A paisagem aqui é marcadamente bonita. Recebeu o nome de "Champagne" – como o outro famoso "Champagne" – porque fazia lembrar aos Romanos, que levaram pela primeira vez as vinhas para esta região, a fértil e ondulante Campania nos arredores de Roma. É uma zona muitas vezes referida como "A Toscana da França". Mas o que a torna valiosa vai muito para além da beleza natural.

O solo, você vai notar, tem uma cor cinza clara, muitas vezes próxima do branco, o que denota as propriedades únicas que se encontram abaixo – um presente de giz profundo e macio, legado pela tempestade geológica do período Terciário. Você vai encontrar este giz cretáceo em outros lugares, em camadas com a argila que é o seu companheiro natural, mas só neste lugar é que a formação tem aquela perfeição especial que faz com que seja o local de nascimento das únicas uvas que alguma vez farão parte do LOUIS XIII.
Aqui, o giz é do tipo mais suave, onde as raízes da videira podem facilmente penetrar e atingir até profundidades extraordinárias. Do giz, as raízes tiram água apenas na quantidade que necessitam.

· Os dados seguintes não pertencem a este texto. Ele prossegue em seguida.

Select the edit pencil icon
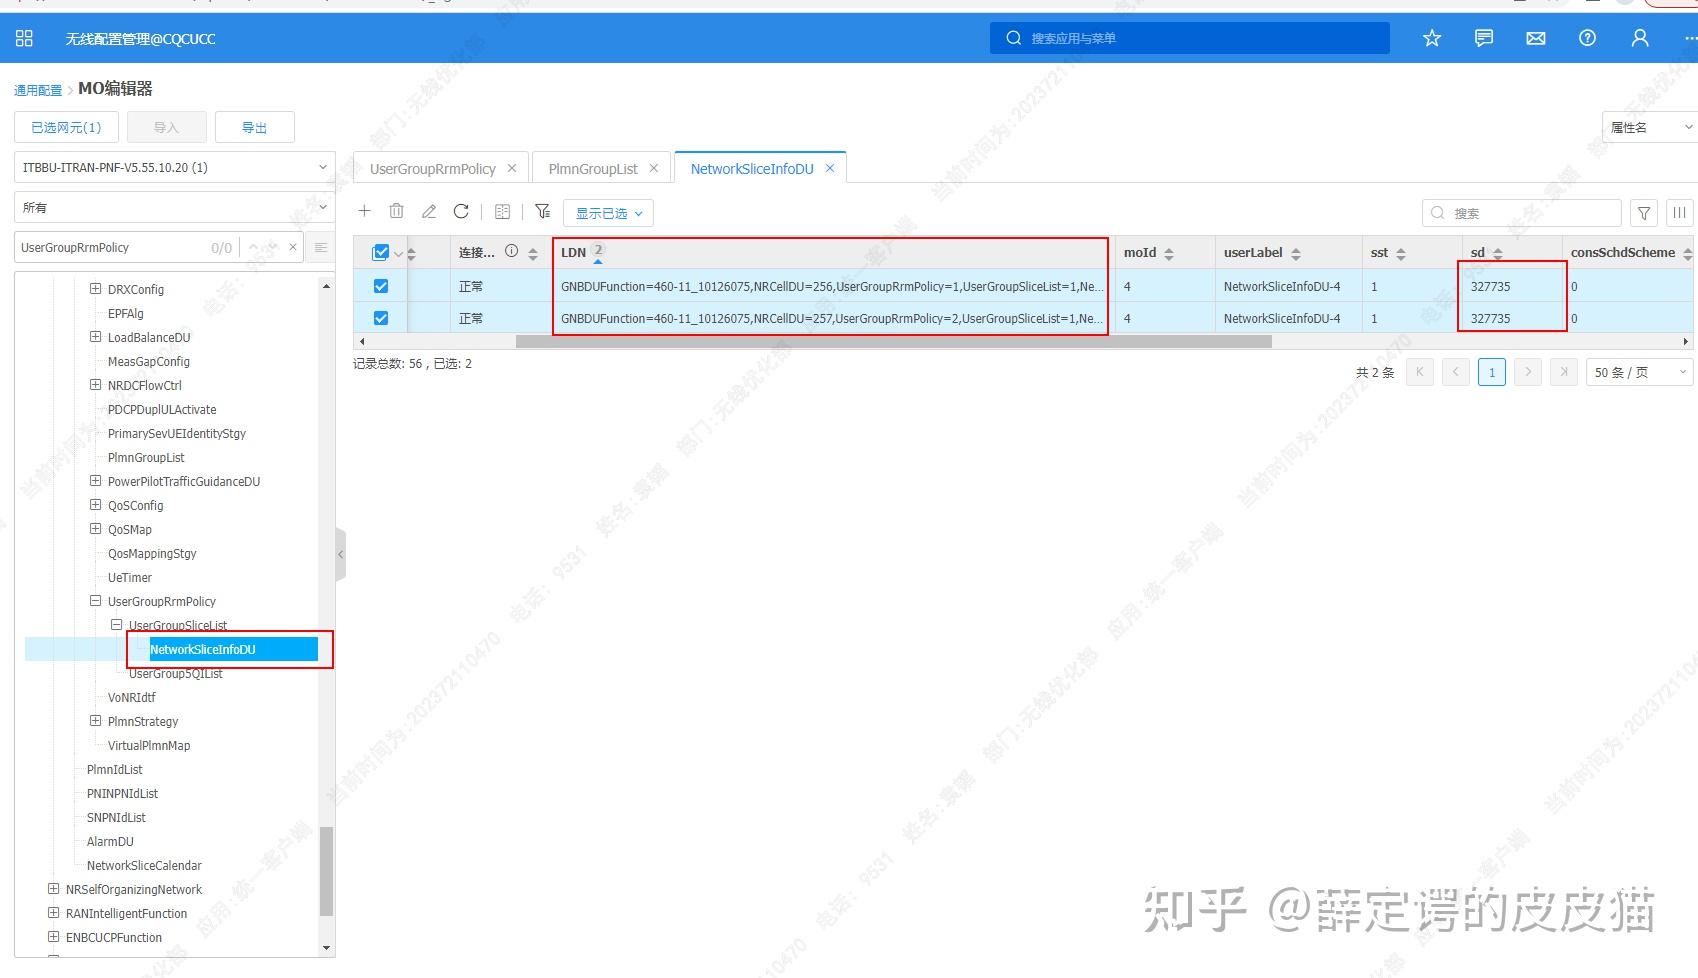The width and height of the screenshot is (1698, 978). (429, 211)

Outros fatores colaboram para tornar este um lugar único para as vinhas, muito especialmente o clima suave e temperado de Charente, que percorre a paisagem com ventos favoráveis e uma precipitação acima da média distribuída uniformemente pelo ano. Aqui encontramos as influências marítimas do Atlântico a oeste e as influências continentais do interior, mas sem os excessos de ambas. As uvas que nascem destas condições exclusivas vão marcar a assinatura desta terra especial em cada etapa da evolução de um século de LOUIS XIII - primeiro na maturidade aromática que define o momento da colheita, e continuando com a fermentação do vinho com baixo teor em álcool que é a voz da aguardente destilada. De muitas maneiras, a própria natureza do solo em que as uvas têm crescido encontrará expressão na riqueza e complexidade da maravilha envelhecida e misturada no seu copo.